» WHAT YOU ARE ASKED TO DO:
Copy every line below in full. Multiply each coordinate in the answers by 2.15 and round to the nearest whole number, with halves rounded up, and leave out the pictures.

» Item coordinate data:
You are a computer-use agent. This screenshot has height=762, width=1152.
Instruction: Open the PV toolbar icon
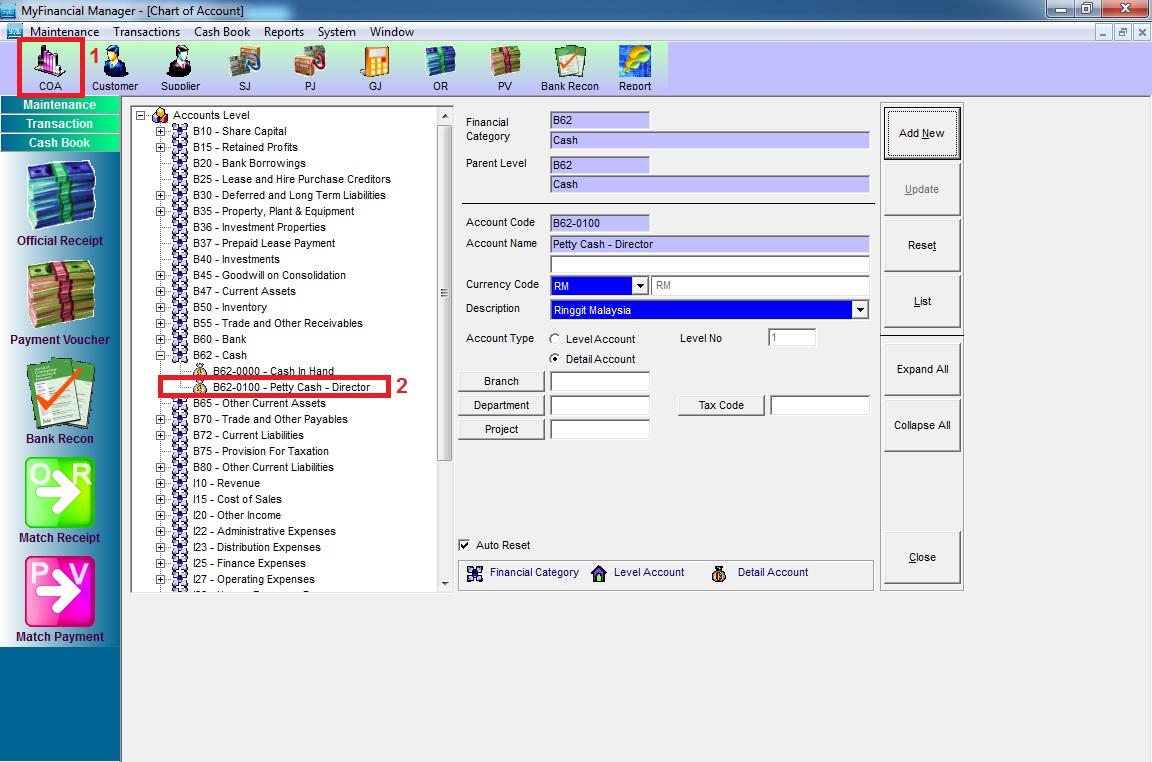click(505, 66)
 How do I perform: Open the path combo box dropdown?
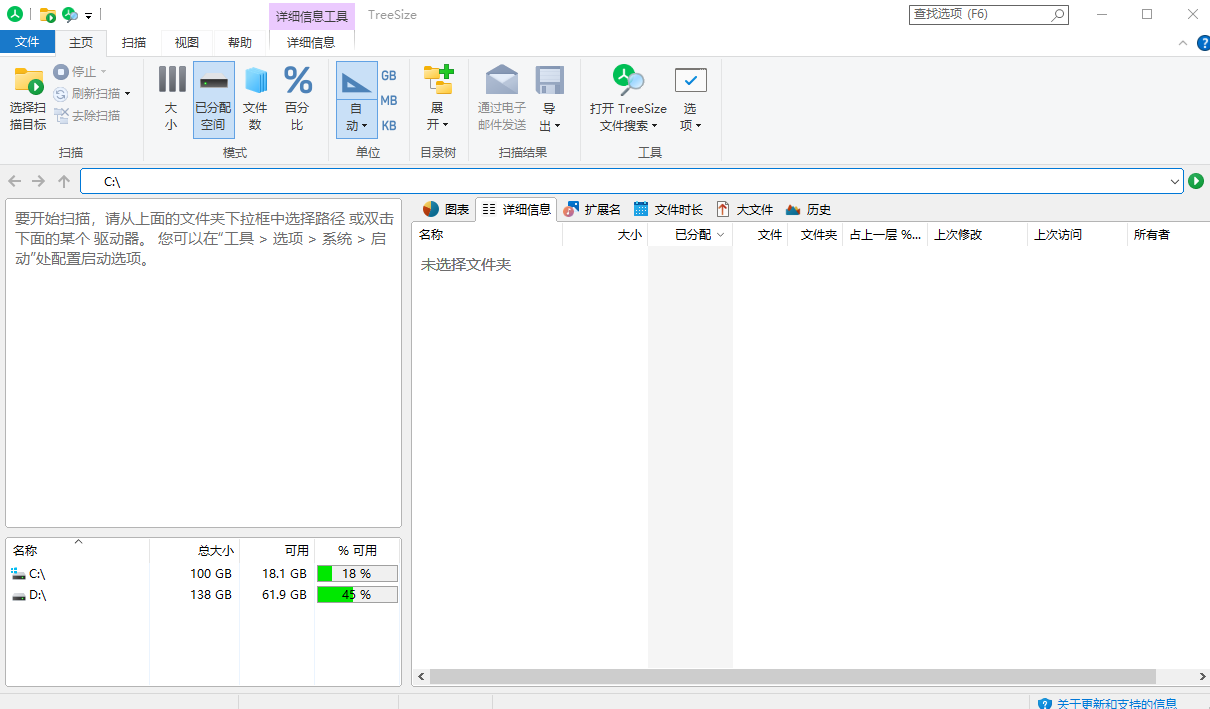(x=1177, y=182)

» ANSWER TO THIS PROBLEM:
You are a computer-use agent. This screenshot has height=762, width=1152.
Instruction: Open the PV toolbar icon
click(1086, 142)
 How do I perform: Open the path combo box dropdown?
(x=2531, y=391)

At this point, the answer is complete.